우리는 작은 불꽃 클러스터를 설정하고,이 HDFS에서 읽을 수 있다면 우리는 테스트했다. 우리는 HDFS에서 읽고 표준 출력으로 읽기 파일에서 라인의 양을 기록 작은 작업과 테스트하고 있습니다. 로컬 마스터 실행하는 경우 잘 작동 (로컬 [*]). 그러나, 메소에 작업을 제출하려고 (메소 : // ZK : // host1의 : 2181, 호스트 2 : 2181, host3에게 : 2181 / 메소), 우리는 다음과 같은 오류가 발생합니다 :

16/03/14 11:10:27 WARN scheduler.TaskSetManager: Lost task 0.0 in stage 0.0 (TID 0, XXX): java.io.IOException: Failed on local exception: java.io.IOException: Couldn't set up IO streams; Host Details : local host is: "XXXX"; destination host is: "XXX":9000;
    at org.apache.hadoop.net.NetUtils.wrapException(NetUtils.java:772)
    at org.apache.hadoop.ipc.Client.call(Client.java:1472)
    at org.apache.hadoop.ipc.Client.call(Client.java:1399)
    at org.apache.hadoop.ipc.ProtobufRpcEngine$Invoker.invoke(ProtobufRpcEngine.java:232)
    at com.sun.proxy.$Proxy13.getBlockLocations(Unknown Source)
    at org.apache.hadoop.hdfs.protocolPB.ClientNamenodeProtocolTranslatorPB.getBlockLocations(ClientNamenodeProtocolTranslatorPB.java:254)
    at sun.reflect.NativeMethodAccessorImpl.invoke0(Native Method)
    at sun.reflect.NativeMethodAccessorImpl.invoke(NativeMethodAccessorImpl.java:57)
    at sun.reflect.DelegatingMethodAccessorImpl.invoke(DelegatingMethodAccessorImpl.java:43)
    at java.lang.reflect.Method.invoke(Method.java:606)

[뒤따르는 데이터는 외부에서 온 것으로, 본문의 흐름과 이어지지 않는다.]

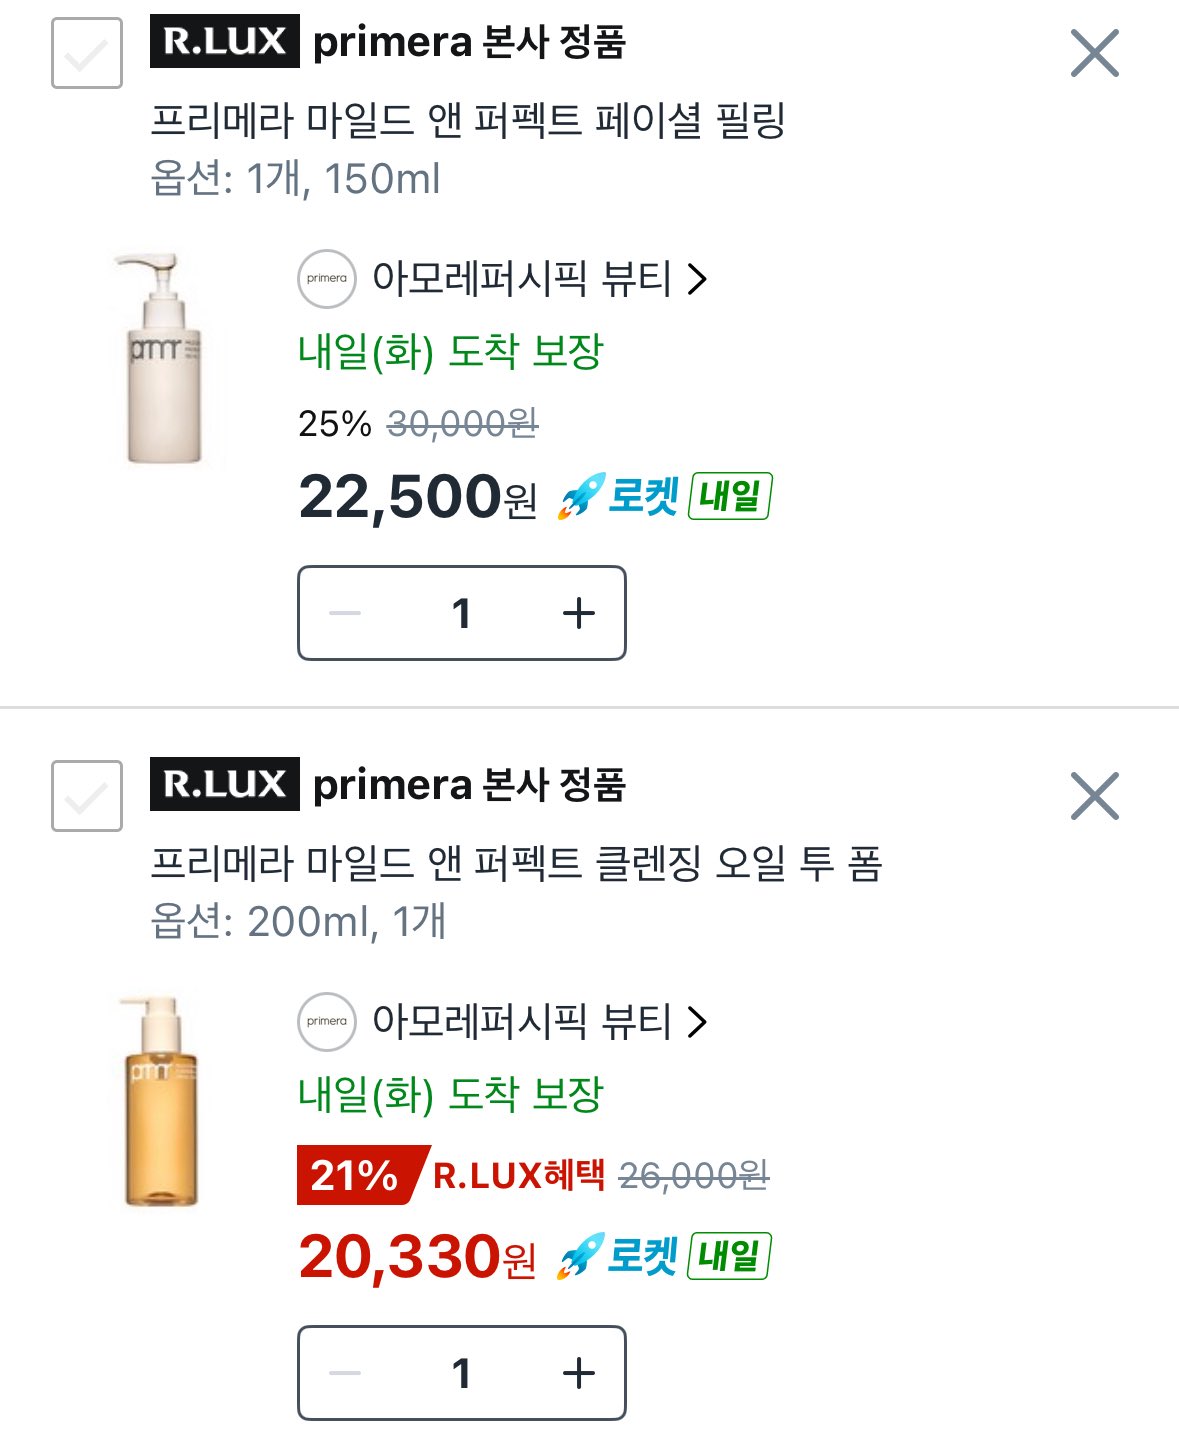
Task: Tap the R.LUX badge on second item
Action: [225, 784]
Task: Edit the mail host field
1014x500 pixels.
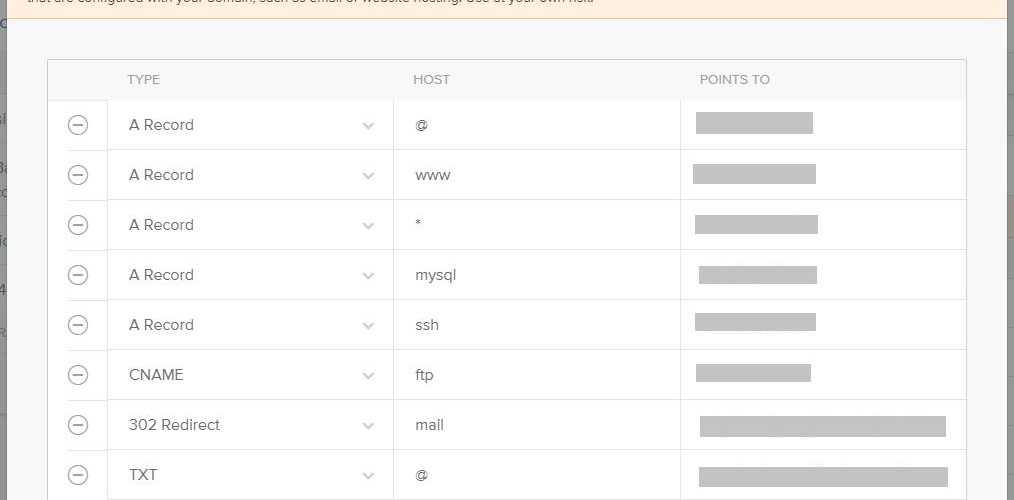Action: [537, 425]
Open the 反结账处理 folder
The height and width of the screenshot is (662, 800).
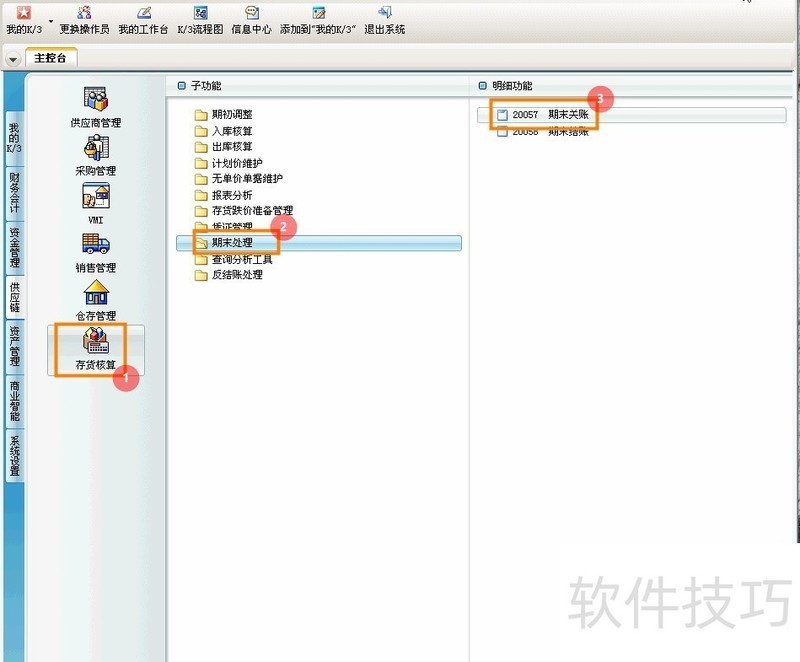[x=236, y=275]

    at org.apache.hadoop.io.retry.RetryInvocationHandler.invokeMethod(RetryInvocationHandler.java:187)
    at org.apache.hadoop.io.retry.RetryInvocationHandler.invoke(RetryInvocationHandler.java:102)
    at com.sun.proxy.$Proxy14.getBlockLocations(Unknown Source)
    at org.apache.hadoop.hdfs.DFSClient.callGetBlockLocations(DFSClient.java:1220)
    at org.apache.hadoop.hdfs.DFSClient.getLocatedBlocks(DFSClient.java:1210)
    at org.apache.hadoop.hdfs.DFSClient.getLocatedBlocks(DFSClient.java:1200)
    at org.apache.hadoop.hdfs.DFSInputStream.fetchLocatedBlocksAndGetLastBlockLength(DFSInputStream.java:271)
    at org.apache.hadoop.hdfs.DFSInputStream.openInfo(DFSInputStream.java:238)
    at org.apache.hadoop.hdfs.DFSInputStream.<init>(DFSInputStream.java:231)
    at org.apache.hadoop.hdfs.DFSClient.open(DFSClient.java:1498)
    at org.apache.hadoop.hdfs.DistributedFileSystem$3.doCall(DistributedFileSystem.java:302)
    at org.apache.hadoop.hdfs.DistributedFileSystem$3.doCall(DistributedFileSystem.java:298)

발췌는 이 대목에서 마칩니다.